The NBA has a foul problem.
In recent years, NBA officials have rewritten the rulebook, hoping to eliminate offensive players lunging into a jumping defender and, more recently, penalize take fouls (fouls on would-be open runs to the basket). These changes come from a surface-level view of the NBA — essentially reducing fouls that look funky — without looking at what combination of factors leads to more fouls. Understanding the combination of factors that lead to fouls can allow the NBA to create rule changes that truly reduce fouls and, in turn, increase pace of play.
Data & Methods
The data used in this project required quite a bit of cleaning. I used play-by-play data of 500 regular season games from the 2019–2020 NBA season. Given that the original play-by-play data has one row for every event in a basketball game, condensing the data into a usable form was essential. To do this, I first counted the counting stats as they appeared in the data, adding columns for how many steals, blocks, fouls, etc. had occurred so far. I then took the first value of every minute to further reduce the data without losing much information. To account for time-based differences in counting stats, I converted each of the counting stats to frequencies. This ultimately provided a dataset with a response variable (future foul frequency) and a number of frequencies and shooting percentages as explanatory variables.
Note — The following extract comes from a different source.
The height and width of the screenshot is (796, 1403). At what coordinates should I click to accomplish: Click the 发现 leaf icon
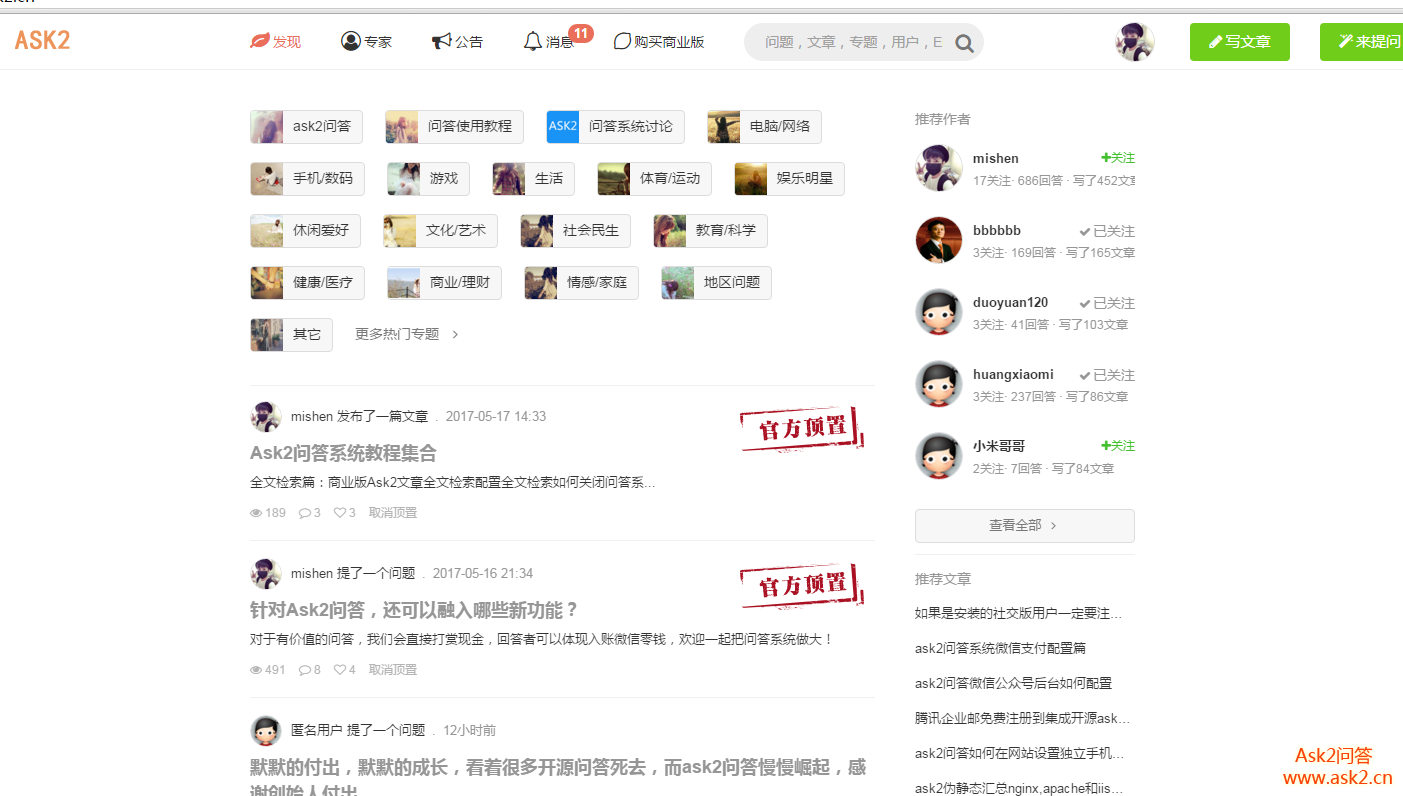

The full set of explanatory variables includes counting stats (points, assists, rebounds, steals, blocks, etc.) and shooting percentages (broken into 2- and 3-pt shots), time remaining, score differential, technical fouls, and past foul frequency. My response variable is future foul rate, defined as the number of fouls in the remainder of the game divided by the time remaining.
I used several different methods, starting with a basic linear regression before doing LASSO, random forest, and XGBoost models. I personally like the predictive power of XGBoost, and find that it can be much more interpretable than similarly powerful methods through SHAP scores. XGBoost did more accurately predict foul rates, so the graphs and insights below come from the XGBoost model.
What Factors Lead to Higher Foul Rates?
The model used the below graph of SHAP scores to predict future foul rate. As a brief explainer: SHAP scores assign an importance value to each feature in the model. In this graph, minute is the most important variable, followed by score differential and foul frequency to that point in the game. Each dot represents a row in the testing dataset, with its values captured by the colors — purple representing a high value and yellow a lower value.
Fouls Are Predictable — But Not Removable
The biggest drivers of higher foul rates are also the two biggest drivers of intensity — a low point differential (more fouls occur in a close game) and middle-to-low time remaining (more fouls are expected during the middle of the game). The start of a game and the last few minutes (when many games are already decided) see the fewest expected fouls.
Expect the most fouls in fast-paced games (those where more shots are being taken) and games with active defenders (higher steal frequency correlates with higher foul frequency). Further, games which have seen a lot of fouls will continue to have a lot of fouls as the game continues to unfold.
Interestingly, many of the factors I looked at were not predictors of foul rate at all. Technical fouls have no impact on the number of fouls called despite theoretically serving as a tranquilizer for misbehaving players and coaches. Blocks, assists, and rebounds (either offensive or defensive) proved to have no impact on foul frequency. Teams shooting well — or poorly — from anywhere on the court is also not a harbinger of higher foul rates.
What This Means for the NBA
The NBA's foul problem might be here to stay — and it will show up the most under the brightest lights, when games are the most intense.
Refs could anticipate the increased intensity (in playoff games, rivalry games, and nationally broadcast games) and call fewer fouls throughout the game, but this could be unpopular for fans of players known to create — and benefit from — a lot of contact by driving to the basket.